Global oil benchmark, Brent crude, extended its declines on Wednesday, trading around $43 per barrel, down from a 2016 peak of $52.54.
Oil prices plummeted over $1 per barrel within minutes after official United States energy data showed an unexpected glut of oil in storage, according to The Telegraph.
The price of Brent crude quickly dropped from around $44.90 per barrel to $43.68, a decline of more than two per cent, after the surprisingly high storage data was revealed, dragging the market deeper into multi-month lows.
US crude oil stocks rose by 1.7 million barrels to 521.1 million barrels last week, according to the US Energy Information Administration, a development that shocked analysts who had expected the weekly report to show that stocks had fallen by 2.3 million barrels.
Separate data from the American Petroleum Institute had also buoyed hopes that oil stocks might be waning, stating on Tuesday that stocks fell by 827,000 barrels.
Brent crude had on June 8 climbed by as much as 2.1 per cent to touch $52.54, the highest price since last October. The US oil benchmark, West Texas Intermediate, also rose by nearly two per cent to $51.34 per barrel, its highest intraday price since last July.

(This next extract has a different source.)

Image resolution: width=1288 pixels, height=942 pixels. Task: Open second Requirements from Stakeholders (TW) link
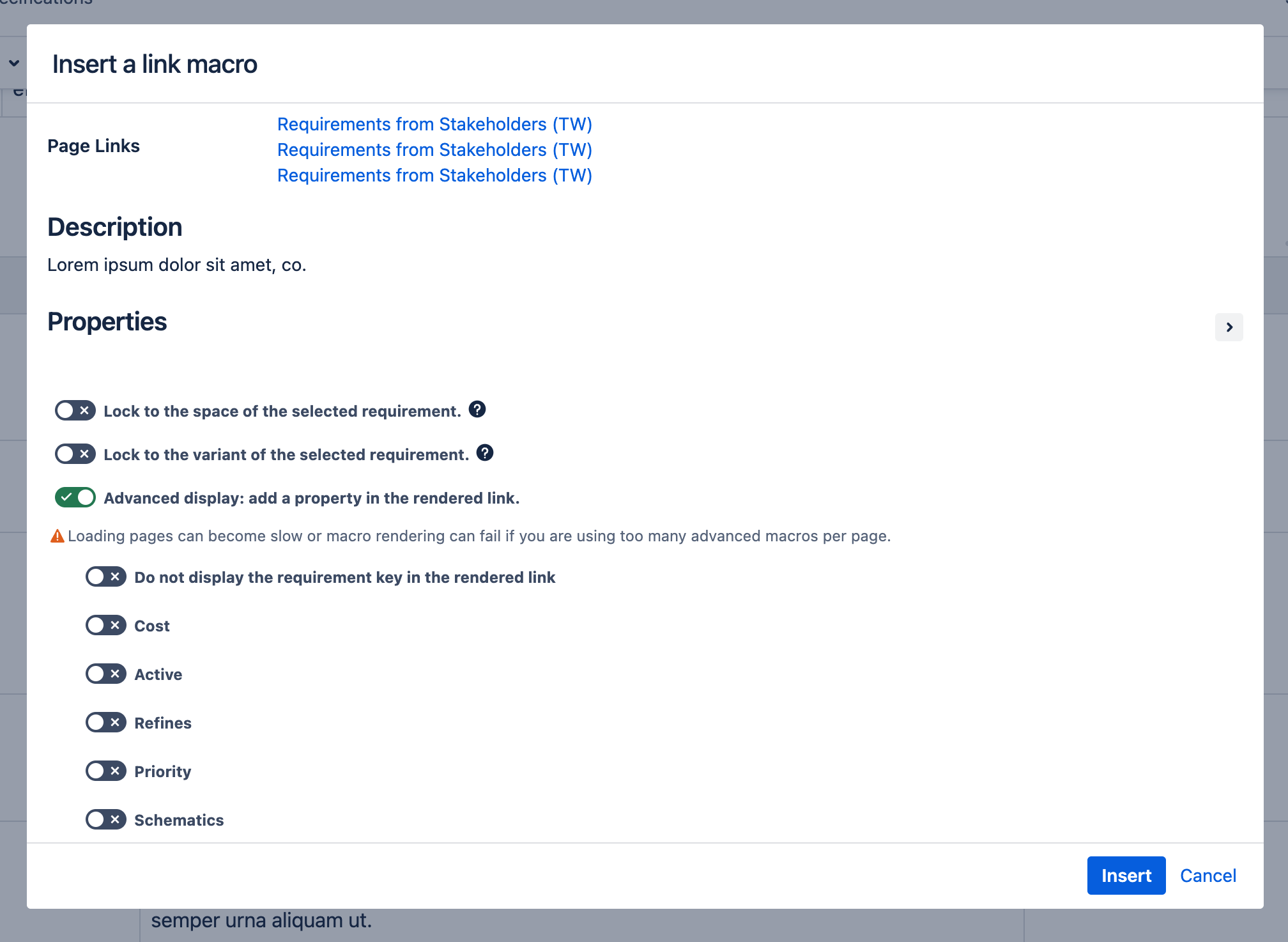coord(434,150)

The oil price had already seen its tentative recovery threatened by the rising US dollar and jittery demand forecasts, falling to $44.75 per barrel on Monday, its lowest level since oil traded at $43.63 per barrel on May 9.
Oil prices have rallied from lows of under $28 per barrel in January to trade above the $50 per barrel mark in June, spurred by a string of international oil production outages in the second quarter that offered temporary respite from the global glut.
The return of oil production in Canada and Nigeria after supply disruptions, combined with a strengthening US dollar, has pushed the market into reverse and sparked fears that further losses could undermine the global price recovery.